Nylon strings are a little bit softer and easier on the fingers than steel strings. It takes some time for a guitar players finger tips to toughen through the abrasive nature of pressing down guitar strings. This effect is worse when using steel strings and beginning students will often complain of soreness. Nylon strings are a lot softer and less abrasive than steel.
How do you know wether it is nylon or classical string? Firstly a nylon string guitar will usually look like the instrument in Figure 1. They may come in various colours. You can also check the thinnest 3 strings. On a nylon string guitar these will be made of clear nylon, on a steel string guitar they will be made of steel.

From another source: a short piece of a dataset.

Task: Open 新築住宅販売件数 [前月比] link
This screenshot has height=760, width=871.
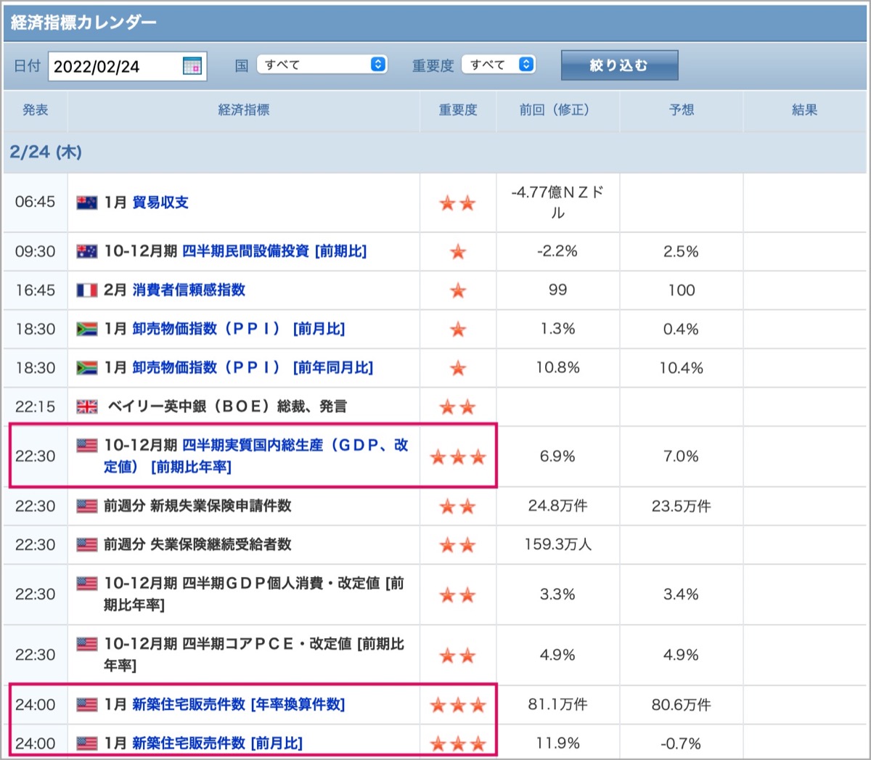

With a nylon string guitar you also need very little extra equipment. A pick if you choose to use one and a guitar strap if you want to stand and play. If you choose an electric guitar you are going to need an amplifier.
For some students a full size guitar will effect their ability to play comfortably and effectively. Guitars are available in various sizes, usually categorised as 1/4, 1/2 and 3/4 size. it is definitely worth purchasing a smaller guitar for the younger student. A smaller guitar will be easier for the student to handle and play. With that in mind though it should be considered that the younger student will grow into the instrument.
I would generally lean towards buying the smaller guitar as it is easier to handle and then perhaps if the student is progressing well a high quality full size guitar can be purchased further down the track. The smaller instrument can always be handed on to a younger sibling or friend. I still use one as a travel guitar.
Solid body electric guitars and steel string acoustics are also available in smaller sizes and there are some beautiful instruments available in smaller scale.
In further posts I will explore buying a guitar for the more experienced guitarist.